Generative AI is the star of the moment to improve the productivity of digital product development teams and to take software quality to a new level. So far, its use is mainly focused on code writing and testing tasks. But its potential goes much further and starts at the project’s birth, in the discovery phase.

It is the beginning of the project when our team meets with the client and starts a process of research, definition, and design that allows fine-tuning after understanding the current state of affairs, the final destination, the scope of the solution, the timeline of the project and the number of professionals needed, generating the documentation to ensure that decisions will be data-driven.

In-depth discovery

Initially, during the discovery phase, generative AI can be used to learn more about clients, the projects, or the technologies they use, as well as to automate data analysis from research, interviews, and listening to meetings to detect points of alignment between all parties involved or to quickly identify inconsistencies between the requirements of different users. Generative AI is even a fundamental ally in preparing the relevant documentation. This task can save the team many hours that they can devote to more creative activities to improve the solution or generate more added value.

Then, during the solution stage of the discovery phase, where the technological architecture design, the business definitions, and the digital product design are addressed, generative AI can, based on the analysis, suggest additional functionalities or even the removal of some of those included in the project that could generate frictions or delays.

Review by review

With the prototype underway (or even with a product’s first version already being produced), a new opportunity arises to extract value from generative AI: analyze user reviews, feedback, or other less direct sources (comments on social media, informal emails). The purpose is to identify patterns in users` needs, behaviors, and preferences and, based on that, indicate new development paths or even warn about some functionality users had been looking for without success. For example, many tried to change their password in the digital application when this feature was only available on the website.

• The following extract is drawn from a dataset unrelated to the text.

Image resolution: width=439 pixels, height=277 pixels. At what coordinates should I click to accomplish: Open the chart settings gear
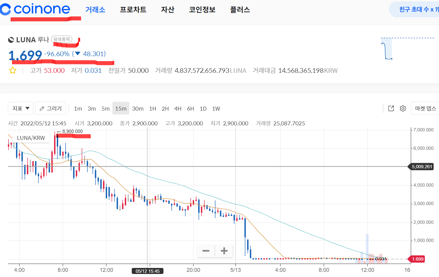coord(403,108)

If it is an existing product being already marketed that is being upgraded, user feedback can help enhance the final solution.

Continuous improvement

There is another phase in which generative AI can help detect new features for a digital product: the maintenance phase. Analyzing user queries allows not only to detect bugs more quickly but also, if the same type of claim, complaint, or suggestion is reiterated, to propose some features, a new screen, or a new way of doing things that improves the current operation or experience, facilitates users’ tasks or solves issues.

In short, the power of generative AI can be applied to improve digital products, not only from the point of view of speed when coding or ensuring better verification at the testing phase, but also to suggest new functionalities and enhance their performance levels, user satisfaction, and monetization.